Arrange every line of the items below as a Markdown table with the columns Row and Line, numbering the rows and skipping blank lines. Leave the pictures out of the table.

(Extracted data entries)
==================================================
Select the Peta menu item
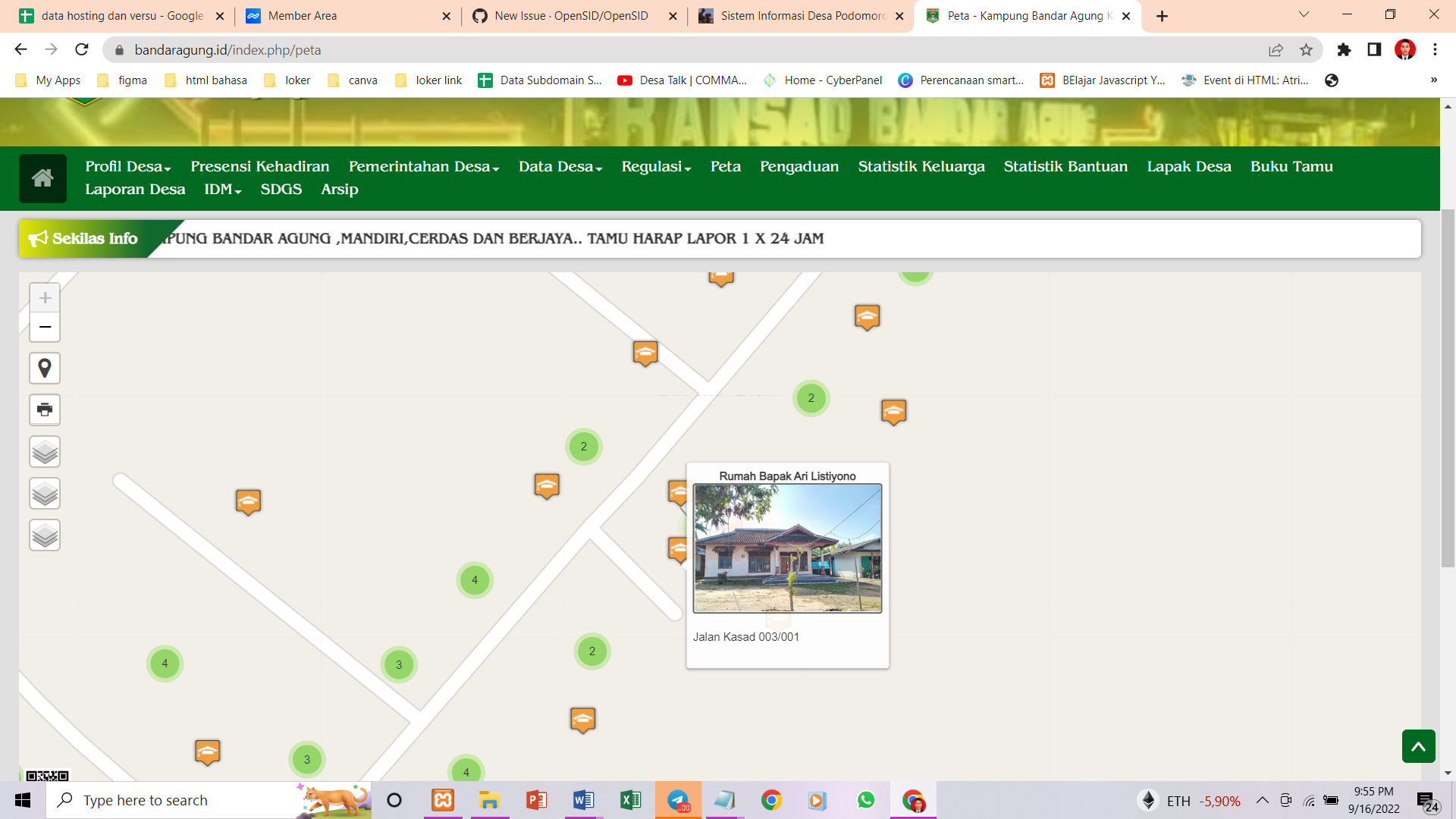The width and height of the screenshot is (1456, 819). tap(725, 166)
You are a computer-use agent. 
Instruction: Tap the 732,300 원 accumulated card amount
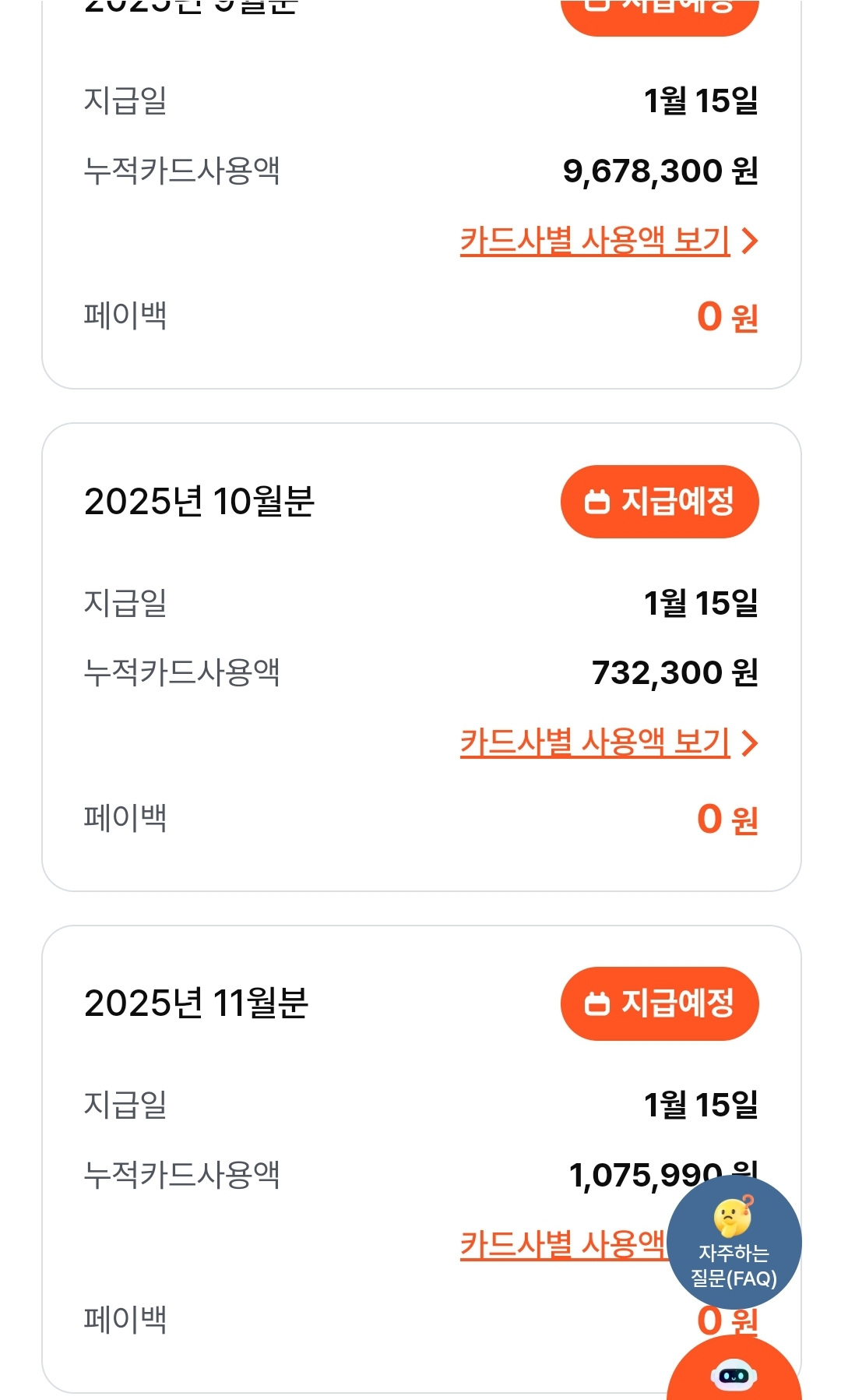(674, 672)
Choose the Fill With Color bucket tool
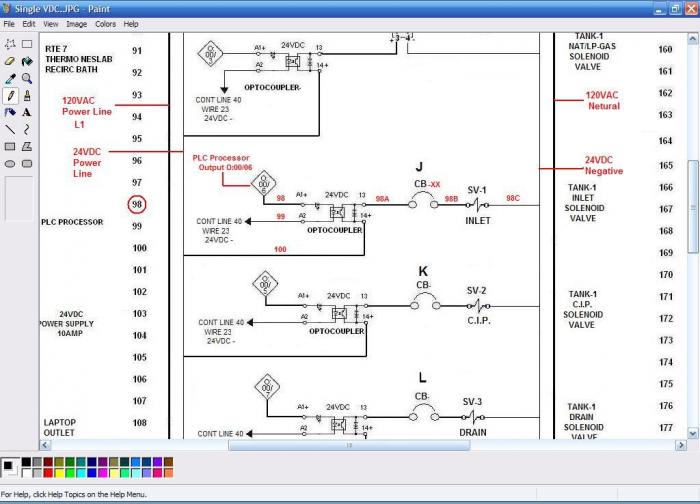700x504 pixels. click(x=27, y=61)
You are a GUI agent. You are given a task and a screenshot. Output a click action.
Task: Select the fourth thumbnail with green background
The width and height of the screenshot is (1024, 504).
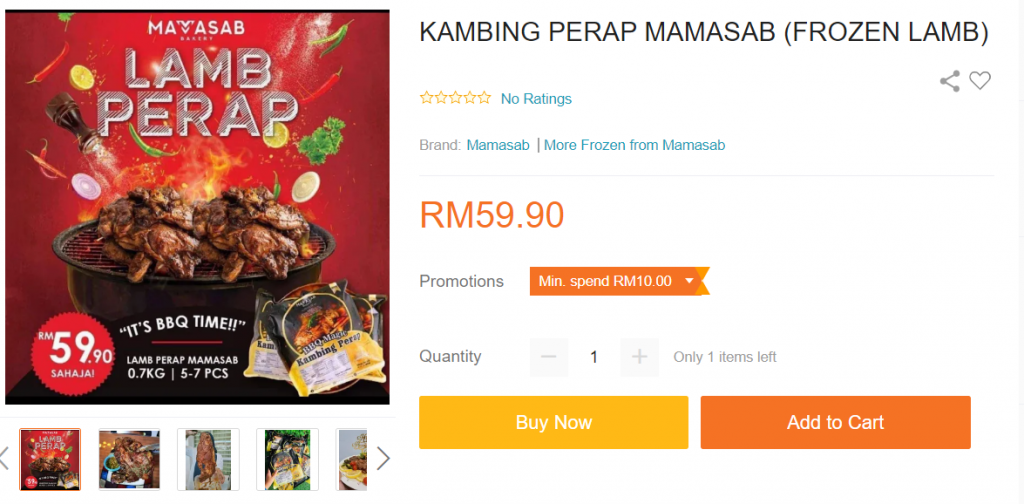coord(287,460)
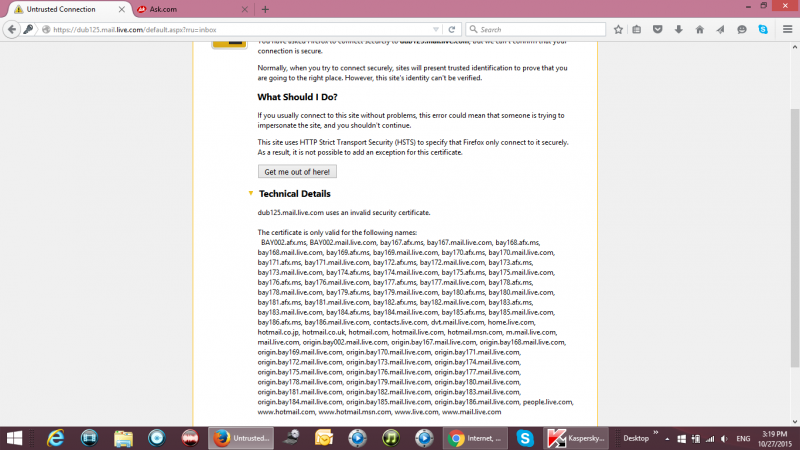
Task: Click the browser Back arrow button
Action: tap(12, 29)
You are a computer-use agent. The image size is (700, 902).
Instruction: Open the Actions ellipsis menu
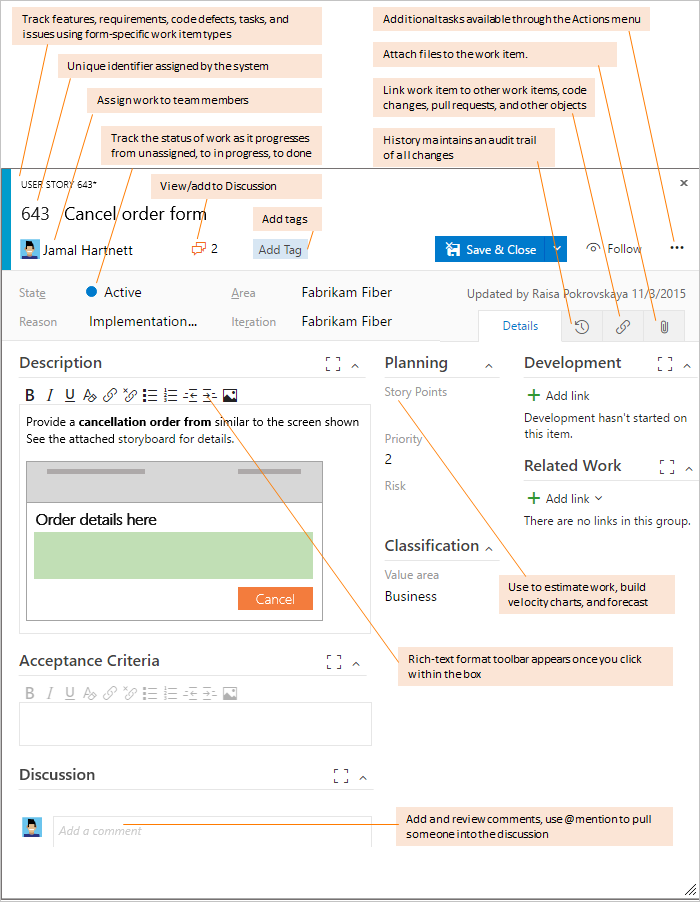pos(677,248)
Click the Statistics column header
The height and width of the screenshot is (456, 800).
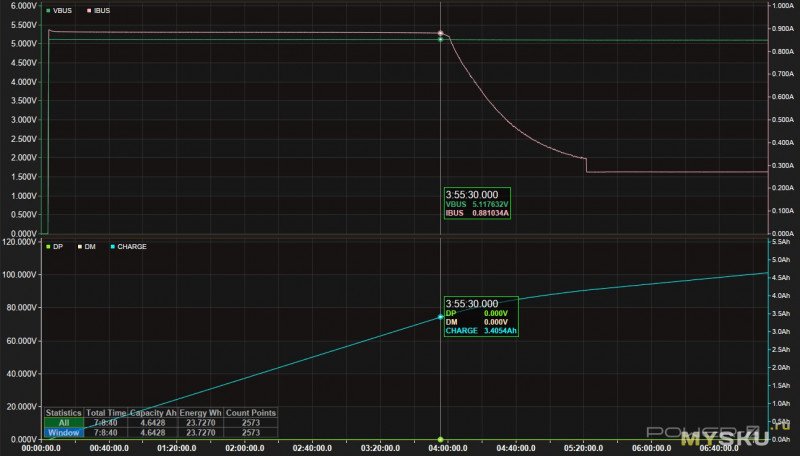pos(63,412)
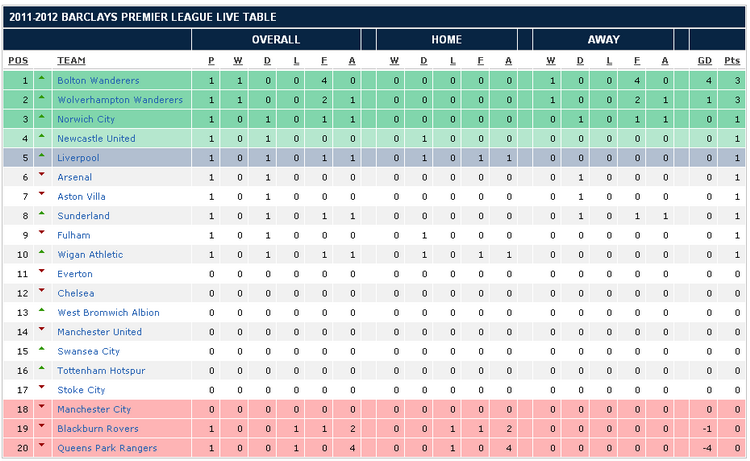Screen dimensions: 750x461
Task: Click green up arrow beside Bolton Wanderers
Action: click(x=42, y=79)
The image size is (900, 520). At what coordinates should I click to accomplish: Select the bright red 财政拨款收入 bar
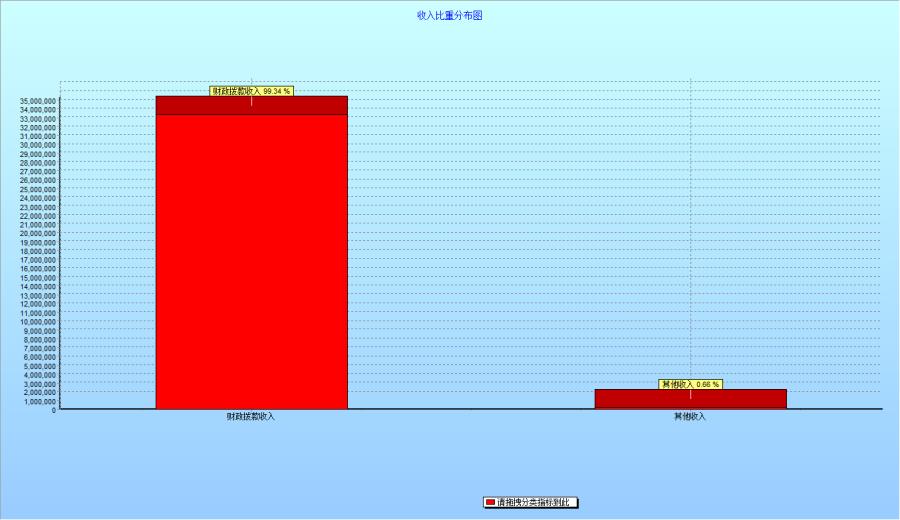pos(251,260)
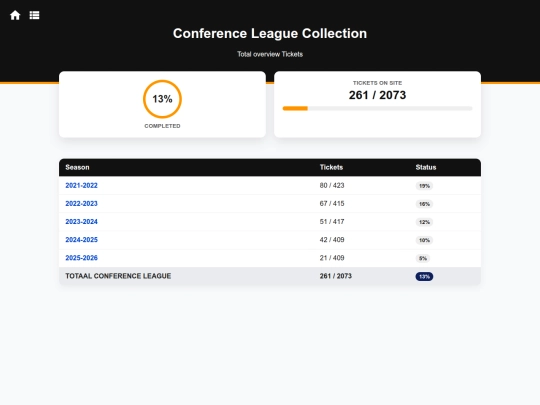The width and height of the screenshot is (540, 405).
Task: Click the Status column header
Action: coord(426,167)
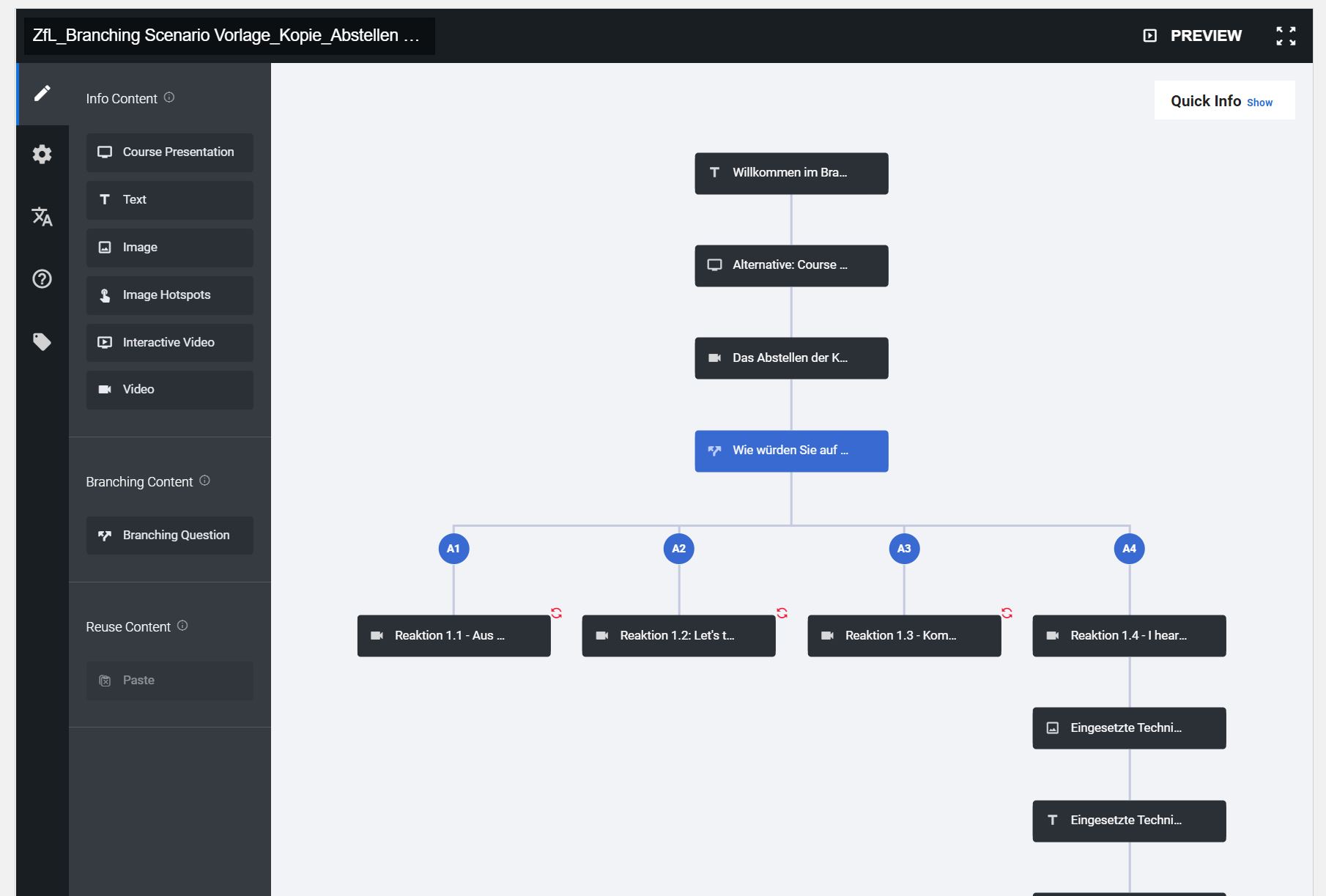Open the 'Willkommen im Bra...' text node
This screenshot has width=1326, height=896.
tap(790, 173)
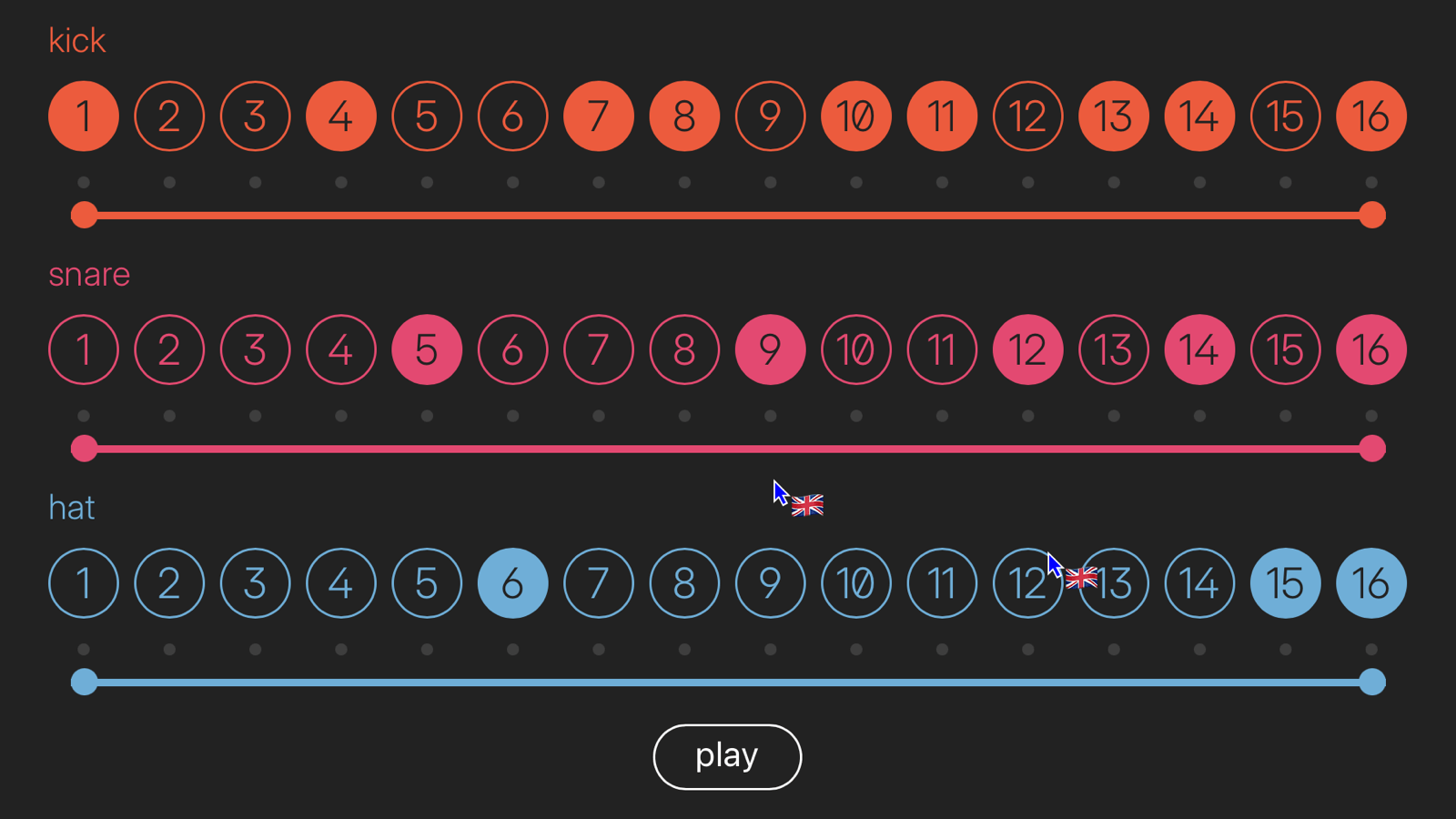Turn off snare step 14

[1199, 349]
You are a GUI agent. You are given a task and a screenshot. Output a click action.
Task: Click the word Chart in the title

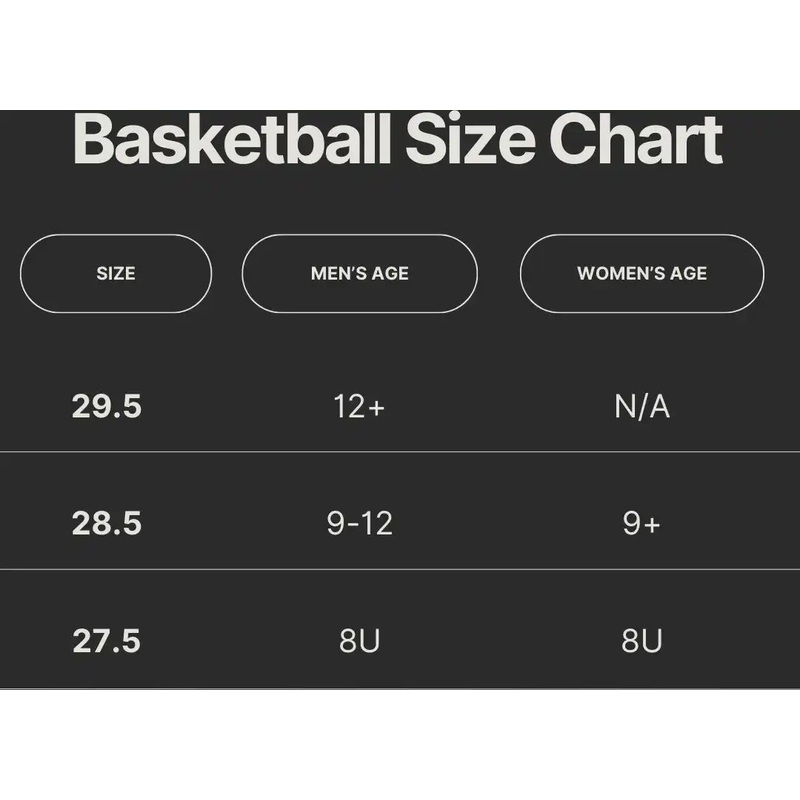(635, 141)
==================================================
*Answer to this task*.
| Row | Line |
|---|---|
| 1 | Select the Peta menu item |
| 2 | The width and height of the screenshot is (1456, 819). tap(725, 166) |
| 3 | You are a computer-use agent.  |
| 4 | Instruction: Tap the 732,300 원 accumulated card amount |
| 5 | (674, 672) |
| 6 | Choose the Fill With Color bucket tool |
| 7 | 700x504 pixels. click(x=27, y=61) |
| 8 | You are a GUI agent. You are given a task and a screenshot. Output a click action. |
| 9 | Task: Select the fourth thumbnail with green background |
| 10 | The width and height of the screenshot is (1024, 504). |
| 11 | coord(287,460) |
| 12 | Task: Click the browser Back arrow button |
| 13 | Action: tap(12, 29) |
| 14 | You are a computer-use agent. The image size is (700, 902). |
| 15 | Instruction: Open the Actions ellipsis menu |
| 16 | pos(677,248) |
| 17 | Click the Statistics column header |
| 18 | The height and width of the screenshot is (456, 800). |
| 19 | pos(63,412) |
| 20 | Screen dimensions: 750x461 |
| 21 | Task: Click green up arrow beside Bolton Wanderers |
| 22 | Action: click(x=42, y=79) |
| 23 | The image size is (900, 520). At what coordinates should I click to accomplish: Select the bright red 财政拨款收入 bar |
| 24 | pos(251,260) |
| 25 | The width and height of the screenshot is (540, 405). |
| 26 | Task: Click the Status column header |
| 27 | Action: coord(426,167) |
| 28 | Open the 'Willkommen im Bra...' text node |
| 29 | This screenshot has width=1326, height=896. |
| 30 | tap(790, 173) |
| 31 | Turn off snare step 14 |
| 32 | [1199, 349] |
| 33 | You are a GUI agent. You are given a task and a screenshot. Output a click action. |
| 34 | Task: Click the word Chart in the title |
| 35 | (635, 141) |